- Opening Delimiter -

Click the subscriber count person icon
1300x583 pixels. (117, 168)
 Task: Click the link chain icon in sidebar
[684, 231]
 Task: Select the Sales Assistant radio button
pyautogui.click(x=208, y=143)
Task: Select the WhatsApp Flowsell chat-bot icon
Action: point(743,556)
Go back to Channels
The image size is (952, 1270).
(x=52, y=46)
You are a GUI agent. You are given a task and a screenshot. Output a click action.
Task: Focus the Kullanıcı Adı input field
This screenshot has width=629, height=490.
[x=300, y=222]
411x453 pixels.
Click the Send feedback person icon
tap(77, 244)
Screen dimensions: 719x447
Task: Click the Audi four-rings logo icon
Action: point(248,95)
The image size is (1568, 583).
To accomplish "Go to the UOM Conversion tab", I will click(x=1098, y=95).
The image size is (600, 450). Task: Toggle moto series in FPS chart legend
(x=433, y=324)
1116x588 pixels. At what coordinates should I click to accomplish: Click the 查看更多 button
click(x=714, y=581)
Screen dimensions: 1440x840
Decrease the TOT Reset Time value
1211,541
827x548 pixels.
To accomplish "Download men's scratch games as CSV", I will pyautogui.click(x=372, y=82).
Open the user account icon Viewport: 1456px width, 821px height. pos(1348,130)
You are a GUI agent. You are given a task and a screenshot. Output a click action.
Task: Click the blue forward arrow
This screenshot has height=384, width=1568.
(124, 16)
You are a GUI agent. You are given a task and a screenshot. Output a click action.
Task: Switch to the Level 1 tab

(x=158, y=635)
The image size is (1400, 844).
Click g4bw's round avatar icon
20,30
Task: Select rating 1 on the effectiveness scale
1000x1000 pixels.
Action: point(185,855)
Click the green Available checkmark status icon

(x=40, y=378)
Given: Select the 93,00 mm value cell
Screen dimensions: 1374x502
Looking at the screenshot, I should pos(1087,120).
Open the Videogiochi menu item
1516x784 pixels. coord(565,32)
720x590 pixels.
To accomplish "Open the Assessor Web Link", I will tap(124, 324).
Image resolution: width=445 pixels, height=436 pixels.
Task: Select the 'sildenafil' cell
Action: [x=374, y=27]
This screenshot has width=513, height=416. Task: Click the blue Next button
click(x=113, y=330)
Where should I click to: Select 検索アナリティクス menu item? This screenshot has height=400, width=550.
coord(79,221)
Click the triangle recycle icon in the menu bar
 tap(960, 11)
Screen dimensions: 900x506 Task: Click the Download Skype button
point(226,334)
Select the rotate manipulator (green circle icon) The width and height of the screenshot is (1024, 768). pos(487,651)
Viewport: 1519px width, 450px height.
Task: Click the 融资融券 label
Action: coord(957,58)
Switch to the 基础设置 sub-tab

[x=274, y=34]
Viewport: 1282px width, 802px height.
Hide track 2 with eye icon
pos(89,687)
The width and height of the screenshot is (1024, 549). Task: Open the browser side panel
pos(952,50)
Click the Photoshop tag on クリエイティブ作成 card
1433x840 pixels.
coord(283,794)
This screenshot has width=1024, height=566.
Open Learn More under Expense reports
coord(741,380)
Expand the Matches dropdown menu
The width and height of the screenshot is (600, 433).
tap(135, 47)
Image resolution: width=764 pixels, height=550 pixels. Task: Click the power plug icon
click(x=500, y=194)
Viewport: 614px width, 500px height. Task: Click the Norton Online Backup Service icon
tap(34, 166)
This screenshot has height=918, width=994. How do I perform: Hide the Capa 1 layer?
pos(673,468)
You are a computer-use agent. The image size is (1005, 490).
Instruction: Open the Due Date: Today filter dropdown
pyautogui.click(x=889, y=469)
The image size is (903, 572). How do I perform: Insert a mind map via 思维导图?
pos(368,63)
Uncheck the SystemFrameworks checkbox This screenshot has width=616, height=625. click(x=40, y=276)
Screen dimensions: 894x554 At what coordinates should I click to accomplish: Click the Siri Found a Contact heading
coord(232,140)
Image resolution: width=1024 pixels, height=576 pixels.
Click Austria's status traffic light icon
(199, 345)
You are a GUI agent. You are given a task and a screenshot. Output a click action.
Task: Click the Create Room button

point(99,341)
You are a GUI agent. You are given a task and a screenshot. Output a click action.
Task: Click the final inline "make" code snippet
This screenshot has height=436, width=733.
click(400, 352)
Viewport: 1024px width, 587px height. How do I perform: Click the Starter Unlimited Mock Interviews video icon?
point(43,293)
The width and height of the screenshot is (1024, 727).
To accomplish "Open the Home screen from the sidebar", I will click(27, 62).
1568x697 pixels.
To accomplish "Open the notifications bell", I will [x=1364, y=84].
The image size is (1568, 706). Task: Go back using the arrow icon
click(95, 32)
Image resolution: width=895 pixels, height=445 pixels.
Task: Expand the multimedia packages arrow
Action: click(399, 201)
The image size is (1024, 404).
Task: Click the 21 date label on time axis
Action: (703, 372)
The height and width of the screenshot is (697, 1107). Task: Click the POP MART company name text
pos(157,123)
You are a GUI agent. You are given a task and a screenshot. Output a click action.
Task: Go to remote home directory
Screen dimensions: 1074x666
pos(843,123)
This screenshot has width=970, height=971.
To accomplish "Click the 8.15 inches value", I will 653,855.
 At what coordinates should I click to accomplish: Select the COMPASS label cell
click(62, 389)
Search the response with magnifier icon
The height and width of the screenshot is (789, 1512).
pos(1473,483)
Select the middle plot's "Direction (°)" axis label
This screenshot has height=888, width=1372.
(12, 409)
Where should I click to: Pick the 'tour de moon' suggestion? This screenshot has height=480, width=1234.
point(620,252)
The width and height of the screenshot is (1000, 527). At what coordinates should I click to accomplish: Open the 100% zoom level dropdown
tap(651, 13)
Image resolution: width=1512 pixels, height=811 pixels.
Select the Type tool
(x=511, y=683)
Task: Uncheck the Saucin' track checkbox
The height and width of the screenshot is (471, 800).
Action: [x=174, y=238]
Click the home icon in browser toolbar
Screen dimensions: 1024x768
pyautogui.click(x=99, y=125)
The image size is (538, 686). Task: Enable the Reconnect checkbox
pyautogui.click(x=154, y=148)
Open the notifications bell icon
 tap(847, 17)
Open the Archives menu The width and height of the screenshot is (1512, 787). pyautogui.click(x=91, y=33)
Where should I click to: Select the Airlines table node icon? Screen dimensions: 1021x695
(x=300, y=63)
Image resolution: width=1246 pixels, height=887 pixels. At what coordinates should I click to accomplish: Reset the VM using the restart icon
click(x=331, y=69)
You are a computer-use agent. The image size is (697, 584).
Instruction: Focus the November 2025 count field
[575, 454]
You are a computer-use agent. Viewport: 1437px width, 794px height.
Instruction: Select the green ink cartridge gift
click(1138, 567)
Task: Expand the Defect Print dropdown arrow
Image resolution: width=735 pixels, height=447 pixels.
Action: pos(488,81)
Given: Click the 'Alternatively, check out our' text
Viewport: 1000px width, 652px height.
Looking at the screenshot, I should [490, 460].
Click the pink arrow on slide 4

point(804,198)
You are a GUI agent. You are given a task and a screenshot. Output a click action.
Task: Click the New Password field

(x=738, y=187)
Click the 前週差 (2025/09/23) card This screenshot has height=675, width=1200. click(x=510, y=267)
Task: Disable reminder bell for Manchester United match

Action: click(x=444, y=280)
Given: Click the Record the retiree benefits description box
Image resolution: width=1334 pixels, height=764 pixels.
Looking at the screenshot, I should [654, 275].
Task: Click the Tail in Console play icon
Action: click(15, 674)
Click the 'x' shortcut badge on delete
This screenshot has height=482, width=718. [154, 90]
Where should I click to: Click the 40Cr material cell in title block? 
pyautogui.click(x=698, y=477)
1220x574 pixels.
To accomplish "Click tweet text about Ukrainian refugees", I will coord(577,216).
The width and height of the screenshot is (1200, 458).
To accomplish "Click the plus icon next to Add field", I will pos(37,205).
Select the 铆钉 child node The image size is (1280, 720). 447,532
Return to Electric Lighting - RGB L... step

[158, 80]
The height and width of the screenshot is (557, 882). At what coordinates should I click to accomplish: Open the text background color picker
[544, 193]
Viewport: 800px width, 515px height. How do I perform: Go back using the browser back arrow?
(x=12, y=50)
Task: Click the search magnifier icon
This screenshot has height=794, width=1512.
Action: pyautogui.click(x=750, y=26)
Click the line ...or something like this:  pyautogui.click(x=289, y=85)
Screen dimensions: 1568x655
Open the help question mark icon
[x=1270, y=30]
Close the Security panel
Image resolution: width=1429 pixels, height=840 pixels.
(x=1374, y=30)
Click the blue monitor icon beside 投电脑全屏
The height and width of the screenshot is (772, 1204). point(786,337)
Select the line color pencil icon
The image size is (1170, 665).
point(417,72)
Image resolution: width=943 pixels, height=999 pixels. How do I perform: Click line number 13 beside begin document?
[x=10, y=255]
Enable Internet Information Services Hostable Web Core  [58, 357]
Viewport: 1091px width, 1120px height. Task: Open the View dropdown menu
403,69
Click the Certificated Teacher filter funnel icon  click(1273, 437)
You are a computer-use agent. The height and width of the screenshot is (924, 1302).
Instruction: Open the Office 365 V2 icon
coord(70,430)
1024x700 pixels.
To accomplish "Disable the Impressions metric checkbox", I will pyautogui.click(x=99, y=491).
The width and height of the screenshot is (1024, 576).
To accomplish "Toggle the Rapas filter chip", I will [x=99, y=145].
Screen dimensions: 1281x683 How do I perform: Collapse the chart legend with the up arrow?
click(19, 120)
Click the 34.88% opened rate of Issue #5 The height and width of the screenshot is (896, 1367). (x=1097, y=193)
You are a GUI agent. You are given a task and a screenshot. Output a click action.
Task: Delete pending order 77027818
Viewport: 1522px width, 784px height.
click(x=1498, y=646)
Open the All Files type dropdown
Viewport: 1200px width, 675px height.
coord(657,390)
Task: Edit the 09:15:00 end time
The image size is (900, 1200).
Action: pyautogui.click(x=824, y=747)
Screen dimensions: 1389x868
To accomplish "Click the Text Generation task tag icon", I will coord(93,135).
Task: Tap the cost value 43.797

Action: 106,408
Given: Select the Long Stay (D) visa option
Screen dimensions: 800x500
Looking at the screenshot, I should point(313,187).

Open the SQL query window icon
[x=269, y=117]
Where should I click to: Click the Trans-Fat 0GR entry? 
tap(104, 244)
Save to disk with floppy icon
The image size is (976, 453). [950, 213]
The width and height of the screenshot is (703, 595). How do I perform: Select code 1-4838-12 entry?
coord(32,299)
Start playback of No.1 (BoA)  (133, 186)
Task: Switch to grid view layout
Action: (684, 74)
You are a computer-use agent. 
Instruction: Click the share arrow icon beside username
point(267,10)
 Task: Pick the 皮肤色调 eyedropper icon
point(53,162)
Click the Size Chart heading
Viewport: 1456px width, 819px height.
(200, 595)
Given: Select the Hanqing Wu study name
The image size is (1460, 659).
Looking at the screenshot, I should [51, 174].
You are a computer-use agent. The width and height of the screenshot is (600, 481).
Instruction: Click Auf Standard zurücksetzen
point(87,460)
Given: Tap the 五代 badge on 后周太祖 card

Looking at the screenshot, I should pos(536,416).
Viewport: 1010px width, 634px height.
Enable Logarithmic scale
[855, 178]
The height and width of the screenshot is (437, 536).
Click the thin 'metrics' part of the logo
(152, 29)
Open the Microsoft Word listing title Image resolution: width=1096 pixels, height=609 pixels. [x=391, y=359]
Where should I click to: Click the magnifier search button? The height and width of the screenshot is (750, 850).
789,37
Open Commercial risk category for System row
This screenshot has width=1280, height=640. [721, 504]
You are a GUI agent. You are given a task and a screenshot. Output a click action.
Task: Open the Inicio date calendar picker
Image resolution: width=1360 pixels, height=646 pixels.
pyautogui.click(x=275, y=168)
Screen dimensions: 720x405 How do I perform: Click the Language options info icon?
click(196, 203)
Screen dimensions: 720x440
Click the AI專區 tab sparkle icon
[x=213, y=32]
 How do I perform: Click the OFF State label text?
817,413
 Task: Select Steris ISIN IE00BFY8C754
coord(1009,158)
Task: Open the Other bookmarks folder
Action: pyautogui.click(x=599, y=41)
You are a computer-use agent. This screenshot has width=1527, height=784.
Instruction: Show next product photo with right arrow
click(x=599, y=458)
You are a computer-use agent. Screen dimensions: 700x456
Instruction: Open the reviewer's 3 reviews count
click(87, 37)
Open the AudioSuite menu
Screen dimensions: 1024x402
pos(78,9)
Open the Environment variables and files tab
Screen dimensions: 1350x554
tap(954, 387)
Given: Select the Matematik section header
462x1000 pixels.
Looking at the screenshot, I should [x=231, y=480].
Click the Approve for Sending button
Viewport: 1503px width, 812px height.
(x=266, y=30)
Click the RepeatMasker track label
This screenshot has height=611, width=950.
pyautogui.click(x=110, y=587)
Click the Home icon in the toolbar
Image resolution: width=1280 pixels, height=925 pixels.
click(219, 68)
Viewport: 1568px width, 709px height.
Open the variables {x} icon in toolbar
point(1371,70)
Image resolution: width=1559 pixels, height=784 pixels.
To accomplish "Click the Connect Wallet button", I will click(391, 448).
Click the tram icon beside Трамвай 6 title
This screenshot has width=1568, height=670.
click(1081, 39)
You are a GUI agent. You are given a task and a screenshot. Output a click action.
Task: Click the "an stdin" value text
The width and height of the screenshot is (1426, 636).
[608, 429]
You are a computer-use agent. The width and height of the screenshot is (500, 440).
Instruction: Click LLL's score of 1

- Closing Delimiter -

TASK PROMPT:
Lines above holding "Uncheck": give their count, nothing more.

ANSWER TO THIS TASK:
2